Experimentados lingüistas manifiestan que el
argumento anterior es falso. "En quechua, decir 'como el
Cusco', se expresa así: Qosqo Jina o también Qosqo
Kikillan. Decir 'como él', se expresa pay kikillan, o
también pay kikin, jamás Paititi. Pero la
expresión 'como él', así suelta es
incompleta y ambigua, vacía. Por lo tanto no hay ni hubo
argumento para pensar que 'él' correspondiera precisamente
a la ciudad del Cusco" .
Otras traducciones sostienen que Paititi significa "dos
colinas", "dos pumas", "dos metales", "segundo imperio",
"así", etc.

Datos proporcionados –

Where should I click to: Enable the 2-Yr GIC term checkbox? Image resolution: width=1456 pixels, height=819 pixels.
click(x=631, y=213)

Qué resolver – Enumera las otras traducciones de Paititi que cita el texto sobre Paititi en su último párrafo.

Resultado –
- "dos colinas"
- "dos pumas"
- "dos metales"
- "segundo imperio"
- "así"